Question parlementaire concernant la population carcérale.

La réponse à la question parlementaire n°461 a révélé que sur les 611 détenus au Luxembourg, 465 ne sont pas luxembourgeois. 76% des prisonniers sont donc de nationalité étrangère, et ce alors que seulement 47% des résidents luxembourgeois sont étrangers.

Aucune étude scientifique qui prouverait que des immigrant.e.s commettraient des crimes plus souvent que des Luxembourgeois n’existe actuellement. Il parait donc opportun de citer les résultats de quelques études scientifiques menés dans d’autres pays occidentaux :

  • Aux Etats-Unis, malgré le lien fait couramment dans l’imagination populaire entre augmentation du nombre d’étrangers et augmentation du taux de criminalité, il a été établi que des immigrants y sont moins susceptibles de commettre des crimes que la population née sur le sol américain, et qu’une augmentation d’immigrants dans un quartier n’y est pas corrélée systématiquement à une augmentation du taux de criminalité.
  • Des études sur le cas français montrent que si un Français et un étranger ont un nombre semblable de condamnations déjà inscrit sur leur casier judiciaire, les juges jugent leur cas de façon très semblable ; or, parmi les prévenus sans antécédents judiciaires, 2 Français sur 5 (41.8%) seulement sont condamnés à une peine de prison ferme tandis que près de 4 étrangers sur 5 (77,6%) le sont[1]
  • Une étude allemande plus ancienne montre également que par exemple les adolescents turcs et (ex-)yougoslaves résidant en Allemagne étaient traités de façon plus sévère par les juges allemands[2] que les adolescents allemands dans les années 90, et ce nonobstant l’image du juge impartial et objectif.
  • Il est également à noter dans ce contexte que, même si dans tous les codes de déontologie pour magistrats l’impartialité et la neutralité sont citées comme des vertus essentielles, des études dans les sciences sociales ont établi que de nombreux facteurs irrationnels peuvent influencer les décisions que prennent les juges : par exemple, des décisions favorables aux détenus sont plus susceptibles de se produire en début de journée et après la pause-déjeuner[3].

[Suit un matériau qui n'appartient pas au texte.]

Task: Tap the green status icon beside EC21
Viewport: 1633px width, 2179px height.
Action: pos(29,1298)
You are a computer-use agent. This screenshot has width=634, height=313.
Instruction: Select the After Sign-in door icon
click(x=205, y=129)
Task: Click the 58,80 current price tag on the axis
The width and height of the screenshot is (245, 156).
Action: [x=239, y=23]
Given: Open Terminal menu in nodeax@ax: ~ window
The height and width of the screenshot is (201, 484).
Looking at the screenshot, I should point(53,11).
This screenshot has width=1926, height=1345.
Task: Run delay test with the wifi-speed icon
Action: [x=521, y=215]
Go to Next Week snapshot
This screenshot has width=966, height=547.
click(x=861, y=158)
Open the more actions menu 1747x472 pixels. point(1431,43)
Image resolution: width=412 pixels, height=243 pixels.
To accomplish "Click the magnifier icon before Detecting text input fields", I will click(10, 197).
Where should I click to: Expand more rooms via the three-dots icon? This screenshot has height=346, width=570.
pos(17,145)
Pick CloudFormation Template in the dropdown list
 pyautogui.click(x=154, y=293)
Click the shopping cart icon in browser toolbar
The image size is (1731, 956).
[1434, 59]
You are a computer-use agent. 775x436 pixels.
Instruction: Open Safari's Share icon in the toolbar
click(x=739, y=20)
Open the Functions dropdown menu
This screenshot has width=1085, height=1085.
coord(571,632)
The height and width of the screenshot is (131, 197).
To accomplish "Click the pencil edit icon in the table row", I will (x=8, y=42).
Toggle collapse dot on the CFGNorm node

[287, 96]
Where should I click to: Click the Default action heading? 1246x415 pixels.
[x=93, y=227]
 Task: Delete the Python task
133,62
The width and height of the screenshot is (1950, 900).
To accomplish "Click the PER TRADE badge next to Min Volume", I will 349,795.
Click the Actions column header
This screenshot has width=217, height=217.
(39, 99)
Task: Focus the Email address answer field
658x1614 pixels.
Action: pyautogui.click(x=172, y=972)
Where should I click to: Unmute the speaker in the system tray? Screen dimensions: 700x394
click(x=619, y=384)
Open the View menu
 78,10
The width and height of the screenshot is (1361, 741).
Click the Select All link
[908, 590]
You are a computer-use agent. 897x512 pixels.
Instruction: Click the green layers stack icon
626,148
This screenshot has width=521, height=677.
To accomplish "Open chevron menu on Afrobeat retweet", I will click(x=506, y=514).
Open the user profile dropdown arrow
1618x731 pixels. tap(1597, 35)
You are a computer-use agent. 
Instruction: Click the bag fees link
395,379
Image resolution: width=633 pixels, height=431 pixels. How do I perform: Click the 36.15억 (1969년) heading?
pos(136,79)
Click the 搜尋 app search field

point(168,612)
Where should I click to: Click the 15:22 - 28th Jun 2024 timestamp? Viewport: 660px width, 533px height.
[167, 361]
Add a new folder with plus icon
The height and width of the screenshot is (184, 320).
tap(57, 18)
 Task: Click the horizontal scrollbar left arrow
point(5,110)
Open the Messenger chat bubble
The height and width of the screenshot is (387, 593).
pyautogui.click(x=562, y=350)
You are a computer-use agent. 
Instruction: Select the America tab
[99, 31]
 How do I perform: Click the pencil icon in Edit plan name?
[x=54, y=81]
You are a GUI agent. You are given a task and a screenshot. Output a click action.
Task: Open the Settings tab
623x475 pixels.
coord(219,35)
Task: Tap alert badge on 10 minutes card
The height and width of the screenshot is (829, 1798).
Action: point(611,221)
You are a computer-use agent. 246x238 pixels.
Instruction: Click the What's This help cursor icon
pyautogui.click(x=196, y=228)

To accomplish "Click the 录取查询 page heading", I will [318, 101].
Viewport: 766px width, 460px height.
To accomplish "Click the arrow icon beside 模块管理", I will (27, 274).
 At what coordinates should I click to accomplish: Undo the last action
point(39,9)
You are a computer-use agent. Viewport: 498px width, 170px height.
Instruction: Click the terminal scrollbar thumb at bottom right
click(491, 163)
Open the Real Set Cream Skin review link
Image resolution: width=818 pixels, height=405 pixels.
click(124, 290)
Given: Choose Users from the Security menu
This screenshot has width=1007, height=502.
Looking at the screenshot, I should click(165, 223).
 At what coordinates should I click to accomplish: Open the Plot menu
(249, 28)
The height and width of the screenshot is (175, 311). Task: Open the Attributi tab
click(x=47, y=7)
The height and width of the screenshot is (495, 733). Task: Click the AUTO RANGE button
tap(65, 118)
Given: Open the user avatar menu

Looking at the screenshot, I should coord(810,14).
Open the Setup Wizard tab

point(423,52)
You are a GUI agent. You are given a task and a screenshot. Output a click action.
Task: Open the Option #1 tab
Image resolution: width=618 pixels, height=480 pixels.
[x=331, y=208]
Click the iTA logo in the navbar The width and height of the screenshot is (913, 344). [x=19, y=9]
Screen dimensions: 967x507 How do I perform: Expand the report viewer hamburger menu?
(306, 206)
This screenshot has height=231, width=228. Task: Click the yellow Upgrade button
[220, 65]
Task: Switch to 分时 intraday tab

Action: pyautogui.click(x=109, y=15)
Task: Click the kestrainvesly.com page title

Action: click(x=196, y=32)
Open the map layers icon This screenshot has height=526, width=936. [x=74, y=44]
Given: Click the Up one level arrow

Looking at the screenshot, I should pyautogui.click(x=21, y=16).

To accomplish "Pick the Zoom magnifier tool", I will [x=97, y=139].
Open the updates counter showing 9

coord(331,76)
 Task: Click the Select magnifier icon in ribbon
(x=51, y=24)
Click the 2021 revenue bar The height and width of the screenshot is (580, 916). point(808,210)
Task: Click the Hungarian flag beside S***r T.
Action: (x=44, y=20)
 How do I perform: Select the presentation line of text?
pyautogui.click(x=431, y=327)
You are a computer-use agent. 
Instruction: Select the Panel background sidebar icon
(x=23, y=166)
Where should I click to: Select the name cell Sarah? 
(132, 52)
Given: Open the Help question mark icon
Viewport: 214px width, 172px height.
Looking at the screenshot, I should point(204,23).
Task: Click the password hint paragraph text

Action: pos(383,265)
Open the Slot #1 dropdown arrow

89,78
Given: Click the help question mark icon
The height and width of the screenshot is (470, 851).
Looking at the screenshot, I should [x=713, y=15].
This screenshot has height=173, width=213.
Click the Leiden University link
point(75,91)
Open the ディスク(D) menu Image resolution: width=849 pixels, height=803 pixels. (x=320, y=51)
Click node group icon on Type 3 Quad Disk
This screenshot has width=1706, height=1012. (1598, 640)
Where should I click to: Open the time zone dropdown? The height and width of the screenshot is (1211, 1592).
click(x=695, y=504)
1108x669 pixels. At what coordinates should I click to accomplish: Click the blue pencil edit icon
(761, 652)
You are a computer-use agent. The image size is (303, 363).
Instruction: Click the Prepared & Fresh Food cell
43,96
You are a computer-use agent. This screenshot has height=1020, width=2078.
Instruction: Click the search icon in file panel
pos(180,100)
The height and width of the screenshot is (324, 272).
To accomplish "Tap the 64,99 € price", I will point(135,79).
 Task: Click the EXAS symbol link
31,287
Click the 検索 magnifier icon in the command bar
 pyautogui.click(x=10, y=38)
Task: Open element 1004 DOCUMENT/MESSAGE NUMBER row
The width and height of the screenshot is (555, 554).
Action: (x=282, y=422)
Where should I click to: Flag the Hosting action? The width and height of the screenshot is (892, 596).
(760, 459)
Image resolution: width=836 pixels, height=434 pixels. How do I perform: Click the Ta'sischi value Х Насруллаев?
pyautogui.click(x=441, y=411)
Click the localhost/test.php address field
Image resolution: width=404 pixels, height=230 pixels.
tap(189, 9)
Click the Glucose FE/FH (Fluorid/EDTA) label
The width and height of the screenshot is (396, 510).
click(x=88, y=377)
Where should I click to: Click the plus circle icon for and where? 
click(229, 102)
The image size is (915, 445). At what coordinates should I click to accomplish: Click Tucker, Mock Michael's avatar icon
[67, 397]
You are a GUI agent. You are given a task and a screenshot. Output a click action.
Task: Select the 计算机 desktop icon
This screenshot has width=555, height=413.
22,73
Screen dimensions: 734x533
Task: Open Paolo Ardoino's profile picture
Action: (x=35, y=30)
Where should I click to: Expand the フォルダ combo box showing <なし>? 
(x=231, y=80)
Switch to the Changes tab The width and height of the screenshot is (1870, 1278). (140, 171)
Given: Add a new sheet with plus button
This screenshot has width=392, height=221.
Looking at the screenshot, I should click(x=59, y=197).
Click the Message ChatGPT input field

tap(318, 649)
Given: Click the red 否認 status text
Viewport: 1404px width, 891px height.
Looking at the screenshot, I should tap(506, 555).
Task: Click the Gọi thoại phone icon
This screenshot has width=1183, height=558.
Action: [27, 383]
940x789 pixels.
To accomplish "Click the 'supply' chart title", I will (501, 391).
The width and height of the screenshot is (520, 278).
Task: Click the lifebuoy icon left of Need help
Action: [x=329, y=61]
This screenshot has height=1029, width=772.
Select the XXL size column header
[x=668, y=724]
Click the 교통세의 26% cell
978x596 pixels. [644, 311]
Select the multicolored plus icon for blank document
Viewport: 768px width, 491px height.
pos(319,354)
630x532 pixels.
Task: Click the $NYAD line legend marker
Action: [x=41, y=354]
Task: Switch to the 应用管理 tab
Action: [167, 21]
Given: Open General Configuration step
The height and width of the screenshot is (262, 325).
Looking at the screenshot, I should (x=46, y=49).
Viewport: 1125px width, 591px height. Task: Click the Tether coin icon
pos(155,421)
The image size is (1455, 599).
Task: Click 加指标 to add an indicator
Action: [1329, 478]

Partant de ces informations provenant d’autres pays, je voudrais donc poser les questions suivantes à Madame la Ministre :

  1. Combien de personnes ont comparu devant la justice pendant la période 2014-2024 sans avoir eu d’antécédents judiciaires ?
    1. Parmi ces personnes, combien de personnes étaient d’origine étrangère et combien avaient la nationalité luxembourgeoise (avec une ventilation, si les données le permettent, pour les Luxembourgeois.e.s racisé.e.s ainsi que pour les personnes étrangères racisées)?
    1. Parmi ces personnes, combien de Luxembourgeois sans antécédents judiciaires ont été condamnés pendant cette période à une peine de prison ferme, et combien d’étrangers sans antécédents judiciaires (avec une ventilation, si les données le permettent, pour les Luxembourgeois.e.s racisé.e.s ainsi que pour les personnes étrangères racisées) ?
    1. Sur cette période, combien de personnes de nationalité luxembourgeoise ont bénéficié d’une peine de prison avec sursis ? Combien d’étrangers (avec une ventilation, si les données le permettent, pour les Luxembourgeois.e.s racisé.e.s ainsi que pour les personnes étrangères racisées) en ont bénéficié?
  2. Parmi les détenu.e.s luxembourgeois.e.s actuels, combien ont été condamnés à une peine de prison ferme sans avoir eu d’antécédents judiciaires (avec, si possible, une ventilation pour les Luxembourgeois racisés et non-racisés)? Combien d’étrangers parmi les détenus actuels y ont été condamnés sont avoir eu d’antécédents judiciaires (avec, si possible, une ventilation pour les étrangers racisés et non-racisés) ? Serait-il également possible d’obtenir une ventilation des crimes pour lesquels les Luxembourgeois.e.s respectivement les personnes non-luxembourgeoises actuellement détenues (avec, si possible, une ventilation selon que la personne est racisée ou non) ont été condamnés ?
  3. De façon générale, comment Madame la Ministre voit-elle l’enjeu de la sensibilisation des magistrats et magistrates luxembourgeois aux préjugés et stéréotypes de tout genre (sexisme, racisme, origine, classisme) ?
  4. Y a-t-il des séances, des ateliers ou des workshops qui sont organisés par le ministère sur les biais cognitifs, les préjugés ou les stéréotypes qui peuvent affecter les magistrats ? Dans l’affirmative, sont-ils obligatoires et quel est leur contenu ? Dans la négative, pourquoi pas ?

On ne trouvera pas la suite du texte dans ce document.